Había nacido en General Villegas, provincia de Buenos Aires en 1932, adonde lo llamaban Coco, apodo que él cambió por Toto, cuando se convirtió en personaje de su primera novela, en 1968: La traición de Rita Hayworth . Cuando publicó la segunda, Boquitas Pintadas, un año después, dejó de ser un miembro querido en el pueblo. Puig construyó esas obras sobre los recuerdos del pueblo y la publicación de estos fue, allí, un escándalo: hasta hoy muchos niegan haberlo leído.

“Puig incorpora la cultura de masas de un modo absolutamente singular: trae una tradición ajena a la literatura, la tradición del cine, y en cierta medida reemplaza la biblioteca del escritor por la videoteca. El cine es para él una educación sentimental, una pedagogía de vida y de formas narrativas”, apuntó la escritora y profesora de Literatura Argentina de la Universidad de Buenos Aires Graciela Speranza.

“Como los artistas pop, Puig hizo de la copia un arte, confundió su propia voz con la de sus personajes y concibió un nuevo arte popular con restos de la cultura de masas”, señaló Speranza, quien destacó que Puig consiguió reunir la admiración de sus pares, el interés de la crítica, el éxito de público y el reconocimiento internacional.

El trabajo de diseño con los géneros masivos, el juego con los estereotipos, la reproducción de discursos prefabricados y tópicos psicoanalíticos hacen de su novelística una suerte de espejo monstruoso donde las taras sociales se evidencian por efecto del montaje y el collage.

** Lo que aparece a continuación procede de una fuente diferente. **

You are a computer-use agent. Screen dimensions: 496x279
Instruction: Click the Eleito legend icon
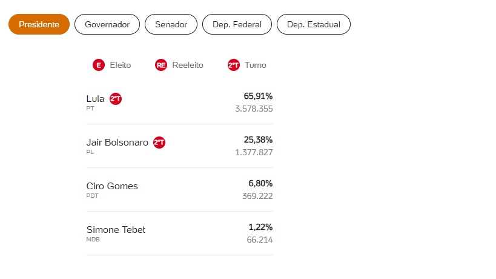coord(99,65)
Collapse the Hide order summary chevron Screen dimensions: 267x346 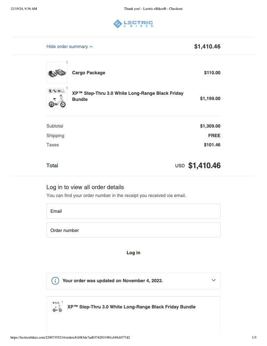coord(91,47)
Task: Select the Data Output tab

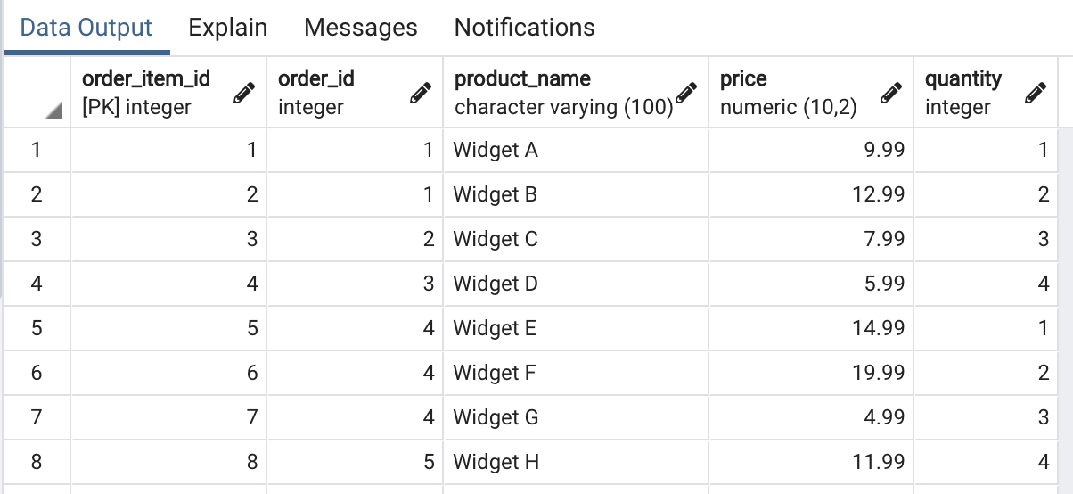Action: click(x=86, y=28)
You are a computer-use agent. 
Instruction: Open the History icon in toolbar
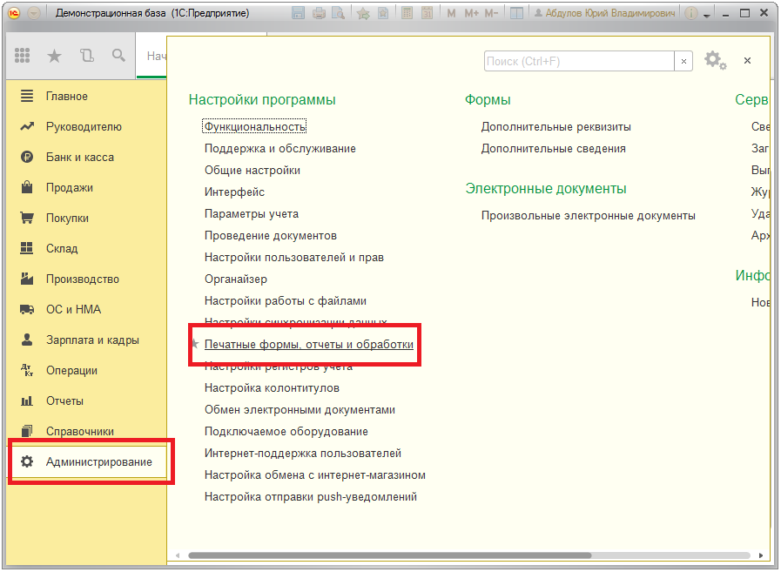point(86,56)
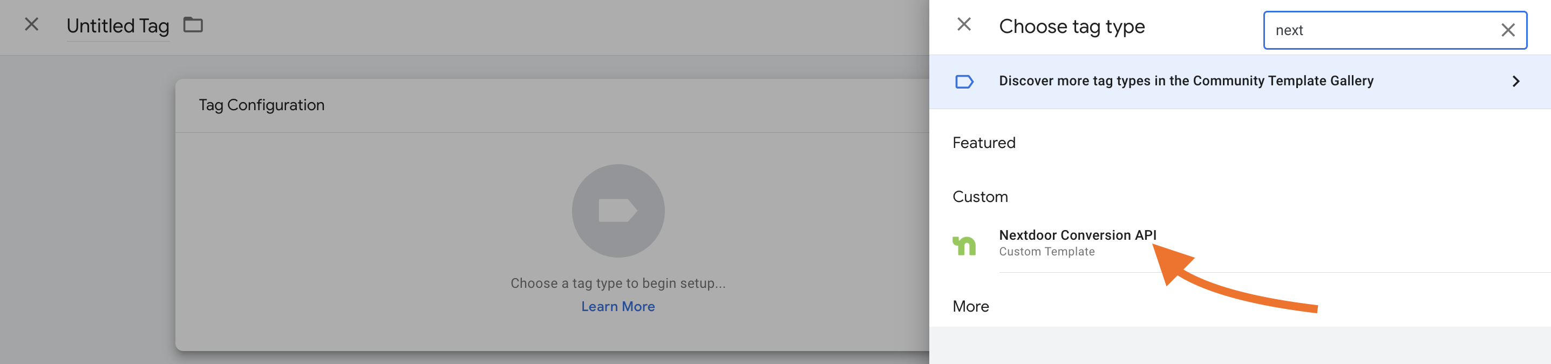The width and height of the screenshot is (1551, 364).
Task: Select the Nextdoor Conversion API template
Action: tap(1076, 235)
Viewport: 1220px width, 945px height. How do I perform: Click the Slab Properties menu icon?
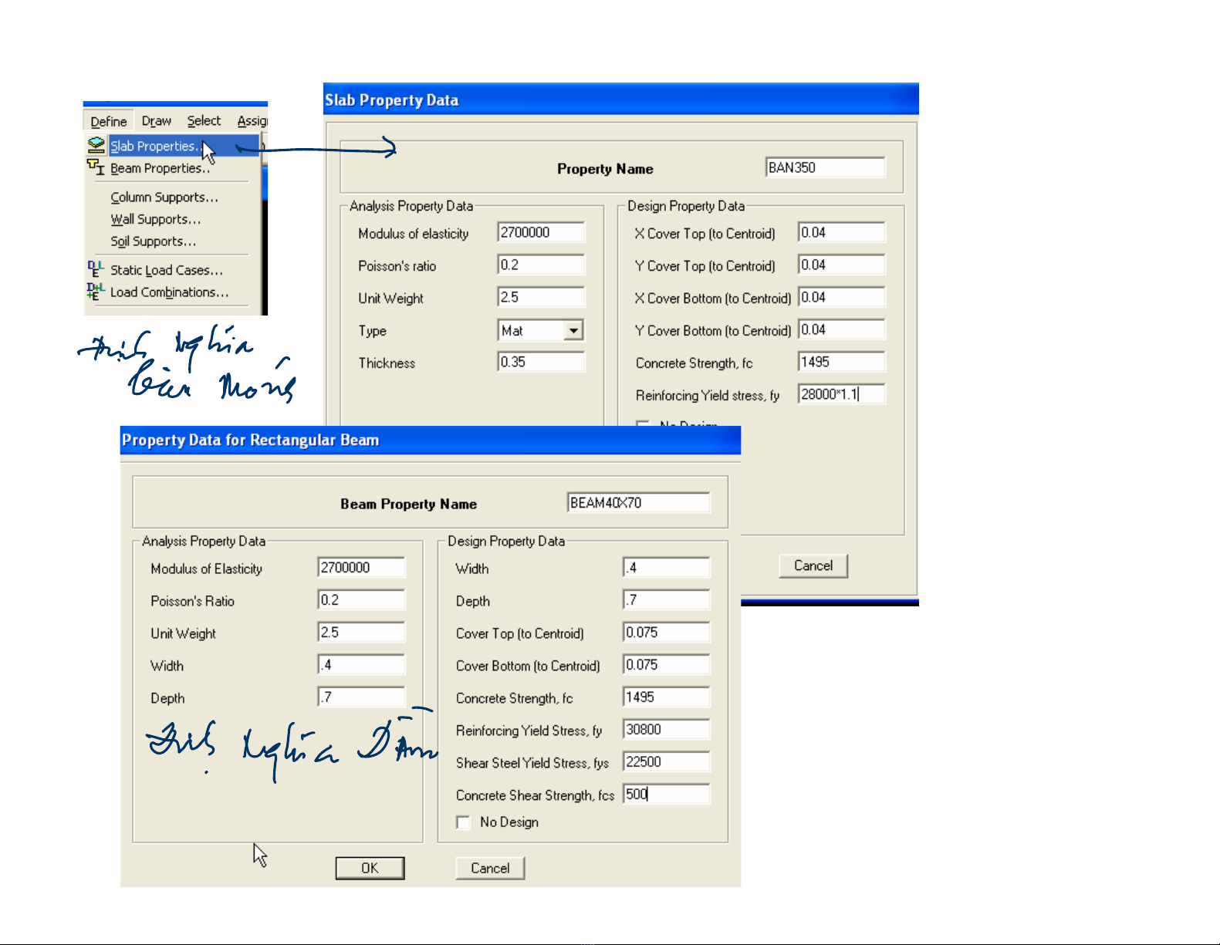coord(96,145)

Y tanto las dos ancianas que chusmean en el balcón carioca de Cae la noche tropical, como los rumores de “Boquitas pintadas” o las charlas de los dos presos (uno por militante y el otro por homosexual) que conviven en la misma celda de El beso de la mujer araña, destejen escena por escena un hilo de ternura y extrañeza insuperable: un juego crítico, onírico e irónico.

El título de la última novela de Manuel Puig puede sintetizar la etapa de su radicación en Río de Janeiro, a partir de 1980. Había aparecido un año antes su novela Pubis angelical, a la que seguirán -en los años posteriores- Maldición eterna a quien lea estas páginas, Sangre de amor correspondido y Cae la noche tropical. Pero, además, en ésa que iba a ser su última década de vida, adapta El beso… al teatro, generándose un éxito escénico constante en todas partes, que culminará en la versión fílmica con la dirección de Héctor Babenco y las actuaciones de Raúl Juliá y William Hurt, que contó con su aprobación.

En 1989 Manuel Puig recupera su viejo amor por México, radicándose en Cuernavaca con su madre. Y a los pocos meses, en mitad del año siguiente, se va de este mundo a causa de un paro cardíaco después de una operación de la vesícula. De esa forma se cierra un ciclo narrativo donde los diálogos coloquiales, el cine y la cultura de masas, el habla popular o de las clases medias, se vieron reflejados fielmente en el marco de estructuras narrativas audaces y de vocación renovadora.